Lieutenant Sammy Jones testified that he had been with the Shelby County Sheriff's Department for about nineteen years. He arrived at the accident scene shortly after the accident and talked with the Defendant. He did not know the Defendant at that time. He said he called for the DUI investigation simply because someone told him that the Defendant had stated that he had had a beer and because the Defendant was a policeman.

An accident reconstruction expert employed by the Tennessee Highway Patrol also testified for the Defendant. He went to the accident scene the day after the accident occurred. His purpose in investigating this matter was to critique and review the investigative information gathered by the Shelby County Sheriff's Department. He expressed his opinion that the victim "had been weed eating the grass on the shoulder of the road and stepped back into the road into the path of the vehicle driven by the Defendant." He also opined that the Defendant's vehicle was traveling between forty and forty-five miles per hour. The Defendant introduced records from the Shelby County Sheriff's Office that indicated that the first call concerning the accident came in at 3:58 p.m. and that the first call from the Defendant was recorded at 4:08 p.m.

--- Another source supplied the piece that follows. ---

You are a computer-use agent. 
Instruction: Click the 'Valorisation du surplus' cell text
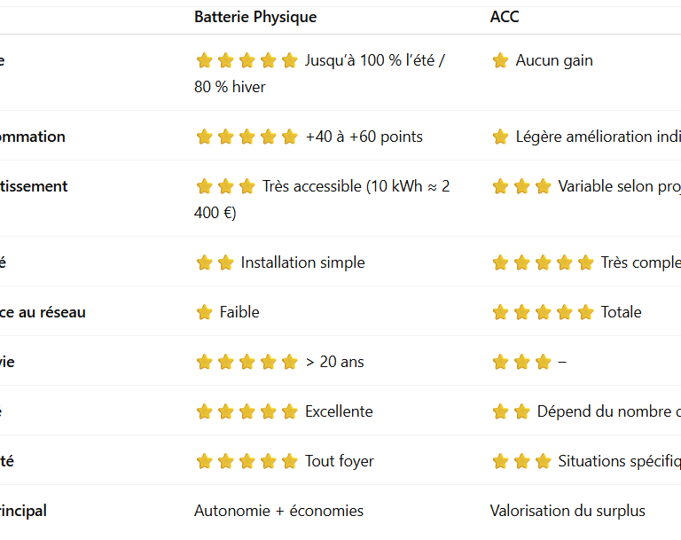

The Defendant testified in his defense. He joined the Memphis Police Department in 1974 as a patrolman. During the course of the next twenty years, he worked his way up through the ranks and was promoted to major in 1994 at the time he took over command of the auto theft division. He is married and has two children who are both adults. The accident occurred on a Saturday. He said that he got up at about 7:00 a.m. on that day, which was his day off. After having coffee and reading the paper, he went out and started working around his house. He mowed the yard, did some weed eating, and sprayed his dogs for ticks. After he finished cutting the grass, he sat on his deck, throwing a ball for his dogs, and drank two beers. He did not drink any more alcoholic beverages that day.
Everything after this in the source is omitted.